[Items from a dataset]
──────

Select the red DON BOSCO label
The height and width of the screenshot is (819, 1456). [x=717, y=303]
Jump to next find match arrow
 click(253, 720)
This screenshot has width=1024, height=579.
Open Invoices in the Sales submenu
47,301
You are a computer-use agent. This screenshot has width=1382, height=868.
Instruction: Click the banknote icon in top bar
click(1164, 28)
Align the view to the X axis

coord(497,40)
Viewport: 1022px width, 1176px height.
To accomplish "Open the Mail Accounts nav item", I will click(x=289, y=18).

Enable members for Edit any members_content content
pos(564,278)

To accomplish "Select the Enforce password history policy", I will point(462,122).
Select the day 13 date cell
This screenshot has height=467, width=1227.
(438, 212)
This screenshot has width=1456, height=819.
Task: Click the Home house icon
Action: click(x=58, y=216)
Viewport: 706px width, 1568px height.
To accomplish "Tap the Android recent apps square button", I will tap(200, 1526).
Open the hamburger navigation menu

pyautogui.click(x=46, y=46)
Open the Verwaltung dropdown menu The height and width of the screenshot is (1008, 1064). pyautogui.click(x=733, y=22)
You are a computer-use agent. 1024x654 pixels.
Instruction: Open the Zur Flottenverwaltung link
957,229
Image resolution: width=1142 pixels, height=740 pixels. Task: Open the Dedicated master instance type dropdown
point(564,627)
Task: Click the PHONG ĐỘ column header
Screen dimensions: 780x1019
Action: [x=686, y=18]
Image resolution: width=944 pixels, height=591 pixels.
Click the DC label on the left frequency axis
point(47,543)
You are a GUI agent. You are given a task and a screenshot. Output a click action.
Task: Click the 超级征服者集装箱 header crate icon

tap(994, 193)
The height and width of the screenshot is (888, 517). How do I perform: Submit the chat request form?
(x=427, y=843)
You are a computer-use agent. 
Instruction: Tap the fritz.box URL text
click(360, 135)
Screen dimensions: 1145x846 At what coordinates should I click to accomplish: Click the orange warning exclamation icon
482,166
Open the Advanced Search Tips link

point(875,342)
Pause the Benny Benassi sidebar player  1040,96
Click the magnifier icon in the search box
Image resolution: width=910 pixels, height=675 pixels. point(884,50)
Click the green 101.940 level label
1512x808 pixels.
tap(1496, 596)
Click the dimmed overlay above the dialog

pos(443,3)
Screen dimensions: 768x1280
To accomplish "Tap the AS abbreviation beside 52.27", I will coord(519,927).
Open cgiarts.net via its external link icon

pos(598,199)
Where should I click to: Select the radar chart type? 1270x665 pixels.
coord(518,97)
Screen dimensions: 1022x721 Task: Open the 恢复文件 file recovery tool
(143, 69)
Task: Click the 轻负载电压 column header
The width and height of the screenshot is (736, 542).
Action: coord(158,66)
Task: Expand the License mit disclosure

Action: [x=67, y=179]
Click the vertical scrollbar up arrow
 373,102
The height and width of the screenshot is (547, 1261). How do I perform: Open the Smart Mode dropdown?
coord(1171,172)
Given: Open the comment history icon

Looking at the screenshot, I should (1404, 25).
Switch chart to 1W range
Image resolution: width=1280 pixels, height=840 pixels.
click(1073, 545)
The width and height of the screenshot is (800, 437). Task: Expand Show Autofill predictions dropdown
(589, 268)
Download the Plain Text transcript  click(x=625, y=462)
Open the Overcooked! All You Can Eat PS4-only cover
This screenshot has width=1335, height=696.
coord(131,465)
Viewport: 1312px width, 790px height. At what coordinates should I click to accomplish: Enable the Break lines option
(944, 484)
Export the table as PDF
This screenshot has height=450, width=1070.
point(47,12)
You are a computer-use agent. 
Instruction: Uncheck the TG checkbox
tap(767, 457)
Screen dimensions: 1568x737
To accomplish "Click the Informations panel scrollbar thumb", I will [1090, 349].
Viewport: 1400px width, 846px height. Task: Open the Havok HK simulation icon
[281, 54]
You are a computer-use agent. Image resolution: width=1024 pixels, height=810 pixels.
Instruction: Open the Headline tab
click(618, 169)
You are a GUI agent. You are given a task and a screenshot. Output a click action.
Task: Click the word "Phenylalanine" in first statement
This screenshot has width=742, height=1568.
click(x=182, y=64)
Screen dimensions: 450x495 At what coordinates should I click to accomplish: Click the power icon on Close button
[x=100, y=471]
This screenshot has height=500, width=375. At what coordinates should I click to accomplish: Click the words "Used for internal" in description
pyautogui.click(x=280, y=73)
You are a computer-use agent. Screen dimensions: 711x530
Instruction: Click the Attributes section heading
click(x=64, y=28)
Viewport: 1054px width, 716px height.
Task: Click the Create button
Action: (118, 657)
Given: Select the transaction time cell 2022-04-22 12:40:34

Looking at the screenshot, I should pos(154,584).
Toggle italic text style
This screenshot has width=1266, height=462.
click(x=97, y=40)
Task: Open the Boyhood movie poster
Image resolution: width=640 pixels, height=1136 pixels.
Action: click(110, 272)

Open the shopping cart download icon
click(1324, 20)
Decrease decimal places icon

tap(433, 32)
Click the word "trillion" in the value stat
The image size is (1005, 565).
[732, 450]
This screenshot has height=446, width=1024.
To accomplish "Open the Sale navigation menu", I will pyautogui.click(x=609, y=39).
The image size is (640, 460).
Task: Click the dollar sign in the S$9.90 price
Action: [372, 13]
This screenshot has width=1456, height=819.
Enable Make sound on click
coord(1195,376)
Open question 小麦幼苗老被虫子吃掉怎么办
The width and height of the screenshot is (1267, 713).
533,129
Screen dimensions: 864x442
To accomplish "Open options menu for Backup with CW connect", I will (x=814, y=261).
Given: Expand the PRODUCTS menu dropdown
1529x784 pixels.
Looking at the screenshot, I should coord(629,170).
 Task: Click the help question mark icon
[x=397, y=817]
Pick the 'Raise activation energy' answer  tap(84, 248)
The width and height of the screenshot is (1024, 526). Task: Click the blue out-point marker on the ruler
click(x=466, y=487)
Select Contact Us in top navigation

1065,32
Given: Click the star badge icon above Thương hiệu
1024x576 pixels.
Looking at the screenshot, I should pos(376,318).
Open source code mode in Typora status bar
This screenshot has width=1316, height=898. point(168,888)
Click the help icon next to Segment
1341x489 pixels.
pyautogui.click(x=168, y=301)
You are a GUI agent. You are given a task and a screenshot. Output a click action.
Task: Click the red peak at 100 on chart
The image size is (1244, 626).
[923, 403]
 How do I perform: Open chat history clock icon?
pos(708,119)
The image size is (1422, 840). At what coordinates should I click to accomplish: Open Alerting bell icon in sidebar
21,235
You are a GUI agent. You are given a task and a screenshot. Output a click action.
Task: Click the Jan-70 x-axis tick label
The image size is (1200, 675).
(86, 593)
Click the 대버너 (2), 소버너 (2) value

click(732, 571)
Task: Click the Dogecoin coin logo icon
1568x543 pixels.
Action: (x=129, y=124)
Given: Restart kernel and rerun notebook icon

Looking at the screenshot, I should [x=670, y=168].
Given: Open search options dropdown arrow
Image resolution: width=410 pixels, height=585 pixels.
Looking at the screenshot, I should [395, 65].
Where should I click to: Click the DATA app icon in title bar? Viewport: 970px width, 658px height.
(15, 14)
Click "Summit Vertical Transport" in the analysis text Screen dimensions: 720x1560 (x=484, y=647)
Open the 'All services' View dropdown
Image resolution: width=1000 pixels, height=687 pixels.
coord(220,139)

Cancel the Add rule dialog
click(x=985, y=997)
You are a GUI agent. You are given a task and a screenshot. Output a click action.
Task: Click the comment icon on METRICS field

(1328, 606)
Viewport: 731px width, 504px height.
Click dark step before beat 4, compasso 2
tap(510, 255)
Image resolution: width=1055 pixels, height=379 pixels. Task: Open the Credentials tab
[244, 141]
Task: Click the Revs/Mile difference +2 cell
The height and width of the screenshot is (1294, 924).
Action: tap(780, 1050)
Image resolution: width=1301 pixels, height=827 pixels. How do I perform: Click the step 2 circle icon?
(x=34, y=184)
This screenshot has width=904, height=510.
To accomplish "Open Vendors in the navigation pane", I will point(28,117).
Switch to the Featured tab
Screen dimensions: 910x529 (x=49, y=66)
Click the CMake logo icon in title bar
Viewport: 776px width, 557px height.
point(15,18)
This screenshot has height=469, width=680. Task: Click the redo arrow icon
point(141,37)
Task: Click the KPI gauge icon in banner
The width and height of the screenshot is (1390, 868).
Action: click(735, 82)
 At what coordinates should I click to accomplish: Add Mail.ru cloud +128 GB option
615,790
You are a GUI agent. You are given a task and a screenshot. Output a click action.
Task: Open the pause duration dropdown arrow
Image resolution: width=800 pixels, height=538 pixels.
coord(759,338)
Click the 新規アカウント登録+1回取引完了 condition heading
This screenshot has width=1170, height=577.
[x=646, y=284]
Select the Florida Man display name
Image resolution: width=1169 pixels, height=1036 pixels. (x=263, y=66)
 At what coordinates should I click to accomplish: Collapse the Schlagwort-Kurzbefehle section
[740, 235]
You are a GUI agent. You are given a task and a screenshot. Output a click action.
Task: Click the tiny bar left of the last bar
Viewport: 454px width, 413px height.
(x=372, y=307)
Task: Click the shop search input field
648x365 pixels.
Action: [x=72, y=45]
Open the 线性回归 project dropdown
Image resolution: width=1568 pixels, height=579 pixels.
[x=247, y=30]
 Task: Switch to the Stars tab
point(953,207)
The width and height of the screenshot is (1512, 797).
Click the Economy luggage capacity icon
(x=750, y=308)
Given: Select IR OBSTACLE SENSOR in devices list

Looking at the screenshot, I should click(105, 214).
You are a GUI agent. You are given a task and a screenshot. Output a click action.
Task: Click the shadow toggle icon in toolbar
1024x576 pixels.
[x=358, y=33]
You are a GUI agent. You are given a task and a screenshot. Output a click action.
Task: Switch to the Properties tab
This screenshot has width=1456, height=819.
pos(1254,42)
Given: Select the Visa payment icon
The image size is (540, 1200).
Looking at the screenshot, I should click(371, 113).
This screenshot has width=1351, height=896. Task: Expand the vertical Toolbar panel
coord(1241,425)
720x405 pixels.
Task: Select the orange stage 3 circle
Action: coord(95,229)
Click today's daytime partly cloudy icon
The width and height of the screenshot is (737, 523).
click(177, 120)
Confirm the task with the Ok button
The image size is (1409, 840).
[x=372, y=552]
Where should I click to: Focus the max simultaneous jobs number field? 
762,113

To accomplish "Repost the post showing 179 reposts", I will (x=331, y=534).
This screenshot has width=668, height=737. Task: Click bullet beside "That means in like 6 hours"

──────

__SET EXERCISE__
Recast the rows as a numbered list, running from the first line of the rows through the line that contains "will click(x=289, y=18).", inclusive. Leave out any blank lines.

__TASK ANSWER__
1. Select the red DON BOSCO label
2. The height and width of the screenshot is (819, 1456). [x=717, y=303]
3. Jump to next find match arrow
4.  click(253, 720)
5. This screenshot has width=1024, height=579.
6. Open Invoices in the Sales submenu
7. 47,301
8. You are a computer-use agent. This screenshot has width=1382, height=868.
9. Instruction: Click the banknote icon in top bar
10. click(1164, 28)
11. Align the view to the X axis
12. coord(497,40)
13. Viewport: 1022px width, 1176px height.
14. To accomplish "Open the Mail Accounts nav item", I will click(x=289, y=18).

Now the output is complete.